WHAT THIS TASK INVOLVES:
Everything in the records except the pictures must be copied out exactly.

SOURCE INFORMATION:
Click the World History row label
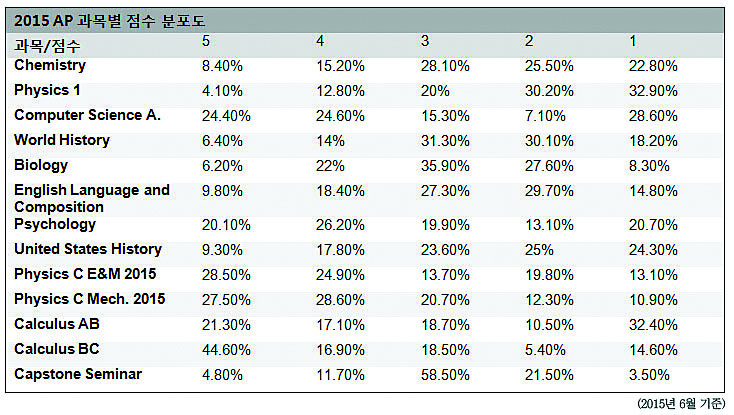The image size is (734, 415). click(x=62, y=140)
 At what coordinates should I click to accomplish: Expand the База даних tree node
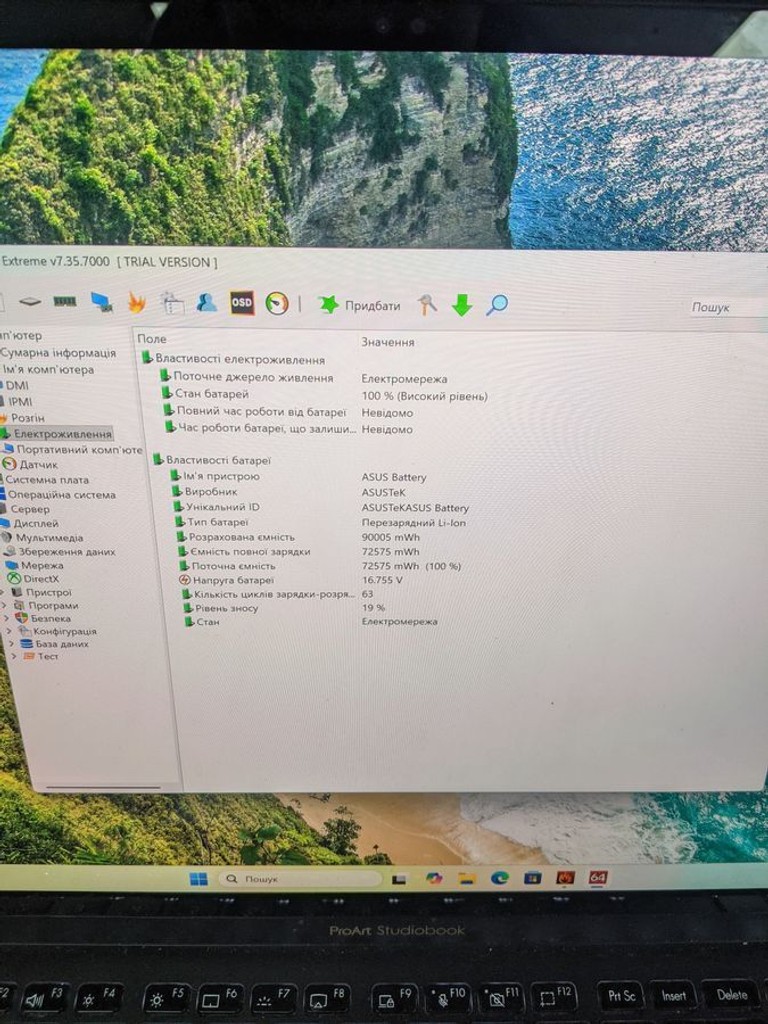tap(11, 644)
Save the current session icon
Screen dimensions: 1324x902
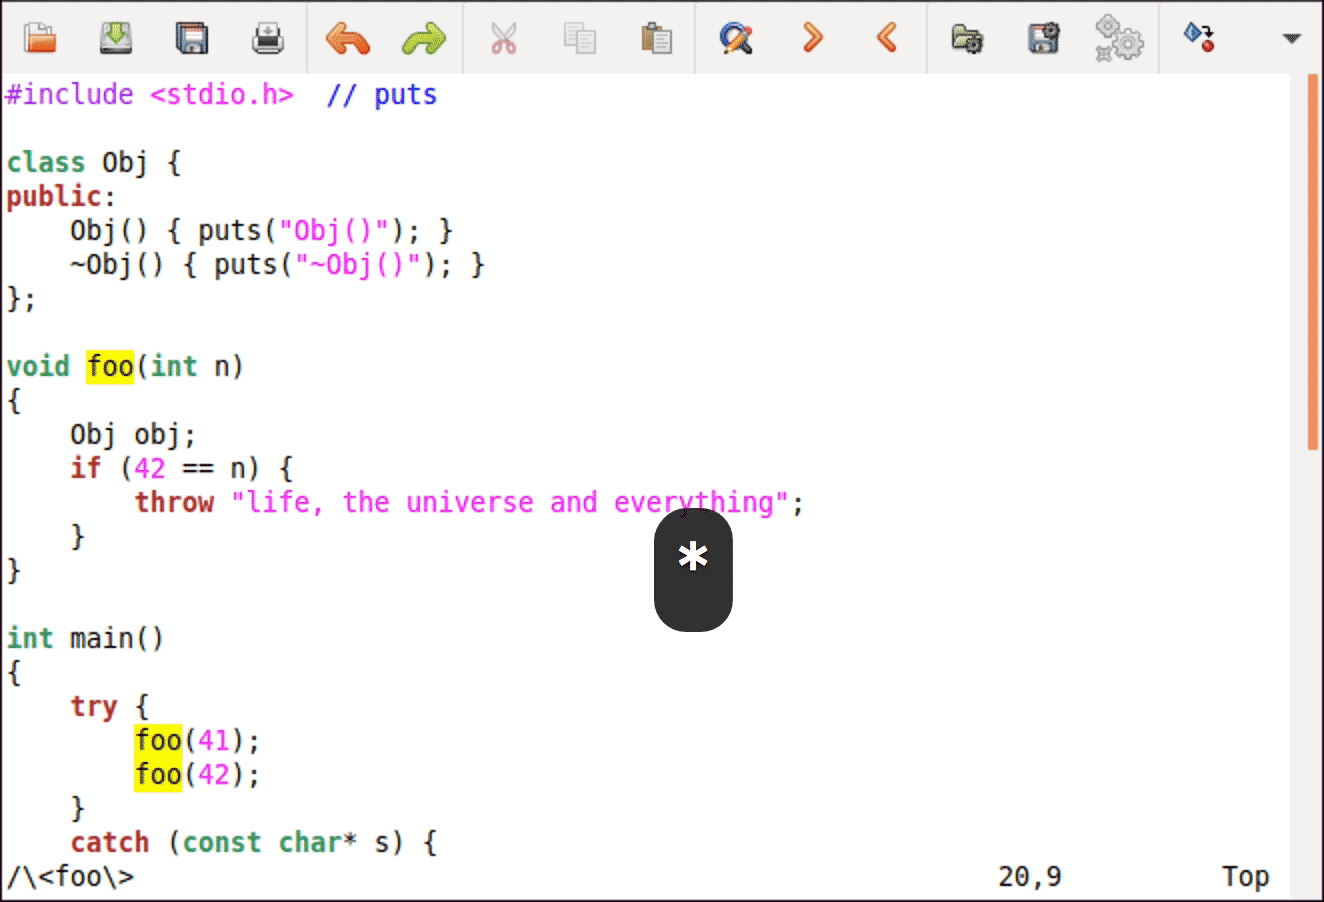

REPLY TO THE EXERCISE:
Click the World History row label
The image size is (734, 415). click(x=62, y=140)
 At what coordinates should I click to accomplish: Expand the База даних tree node
tap(11, 644)
Save the current session icon
Screen dimensions: 1324x902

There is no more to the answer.